Quinn started to hang back to give his mate some privacy to talk with his family but noticed how stiff Sasha’s posture was. His shoulders were pulled back, and he was glaring at his cousin, but his mate couldn’t quite hide the slight trembling. “I’m not giving any of it back.”
Sasha’s cousin took a menacing step forward.
Oh, hell no. The guy was asking for his spine to be repo’d. Quinn would do it free of charge if the son of a bitch didn’t back away from his mate.
Quinn sauntered over and glanced between them.
The cousin turned to look at him, brows scrunched, lip curled. “You gotta problem, buddy?”
Don’t rip out his throat. Your mate might freak out if you end his cousin’s sorry-ass life. God, Quinn wanted to at least connect a solid punch to the prick’s jaw.
“Stop being rude to my friends, Marcus,” Sasha said vehemently while pushing his glasses back up the bridge of his nose. How fucking adorable was a kitten with claws? Quinn wanted to kiss the shit out of Sasha right there on the street.
He planned on clearing up the friend-zone thing later. They were so much more. But he also noticed how Sasha had stopped trembling as soon as Quinn appeared. His body knew it was safe with Quinn, even if his mind couldn’t figure out why.
Marcus looked up at Quinn, still sneering. Then he directed his attention back toward his cousin as traffic at the light started moving forward. “We’ll talk later.”
Not if Quinn had anything to say about it. As Marcus turned to walk away, Quinn narrowed his eyes, smirked, and gave the guy a single nod. Marcus studied him for a moment then headed down the block.
Sasha ran a hand through his red strands, causing them to stick up in all directions. “Sorry about that. He’s still complicated.”
“Seems pretty simple to me.” A bully who thought he could intimidate family.
That was all Quinn needed to know. The details were irrelevant as far as he was concerned.
He would’ve asked Sasha if this was the first time his cousin had intimidated him, but life had taught Quinn that men like Marcus were born with a chip on their shoulder and a damn good radar for vulnerable prey.
If he fucked with Sasha again, Quinn would bury him so fast not even his ghost would have time to figure out what happened.
“You…uh, want to go someplace specific?” Sasha glanced over his shoulder, clearly forgetting about the gyro truck. Quinn placed his hand on the small of his mate’s back and guided him to his truck.
“Hungry?” He opened the passenger door, keeping his hand on Sasha’s back to not only steady him but he liked touching his mate. Warmth seeped through the human’s shirt as Quinn deeply inhaled. Cherry blossoms. The scent had his cock hardening.
“Not really. Is there something else we can do?”

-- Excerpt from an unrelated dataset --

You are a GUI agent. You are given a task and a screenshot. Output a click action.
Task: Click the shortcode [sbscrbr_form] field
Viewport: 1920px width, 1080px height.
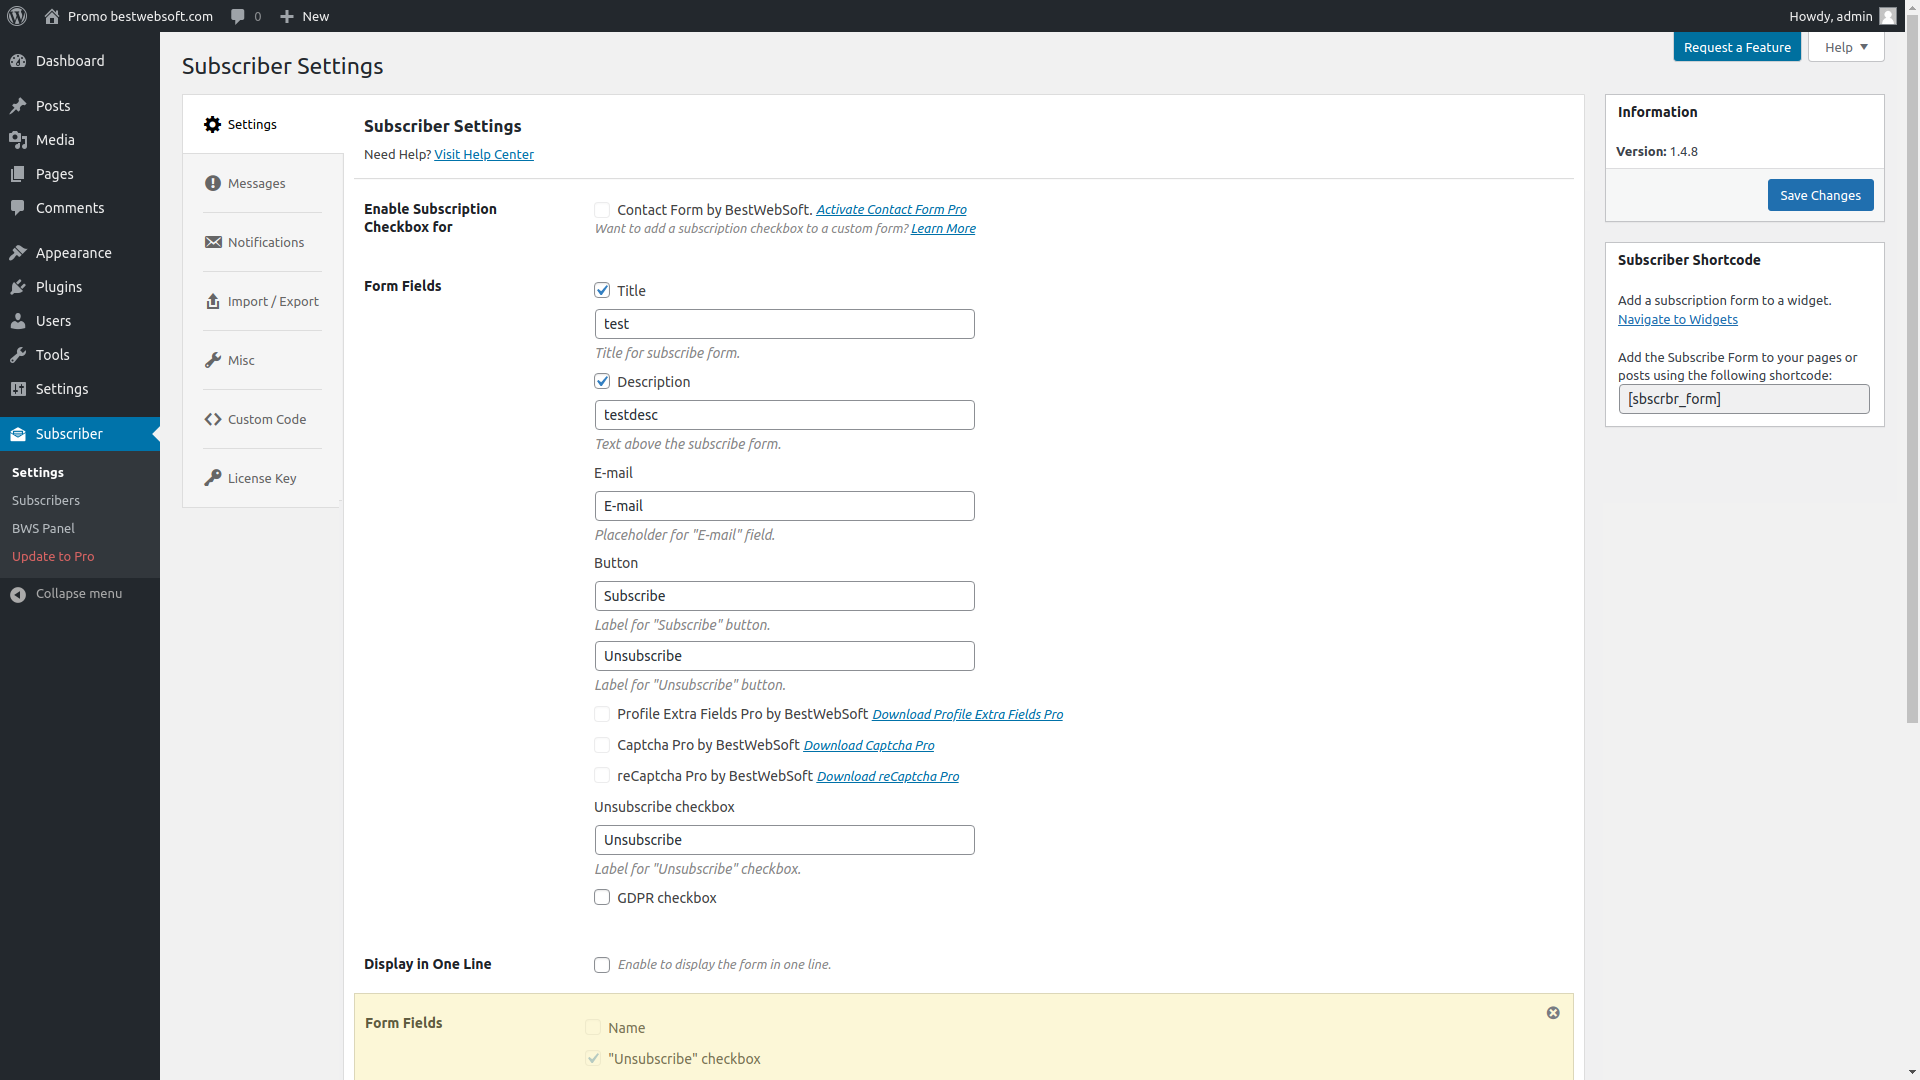[x=1744, y=399]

Right before Quinn closed the door, he said, “Baby, we can do whatever you want. Name it, we do it.”
That wasn’t an empty offer. If Sasha was hankering to rob a bank, Quinn would supply the bandanas and weapons, though he doubted there was an immoral bone in the redhead’s body.
“Got a place in mind,” he said after he climbed into the driver’s seat. “Do you care if we make a pitstop to switch rides?”
Sasha frowned. “What exactly are you planning?”
Quinn winked. “I’d rather surprise you, firefly.”
“Firefly?” A burst of laughter bubbled out of Sasha, quick and sweet, leaving traces of joy in its path.
Oh, yeah. Quinn was so screwed.
Chapter Three
Sasha had lost his ever-loving mind. Not only had he agreed to run off with a stranger but he was on the back of a motorcycle, clutching Quinn like he had seconds to live.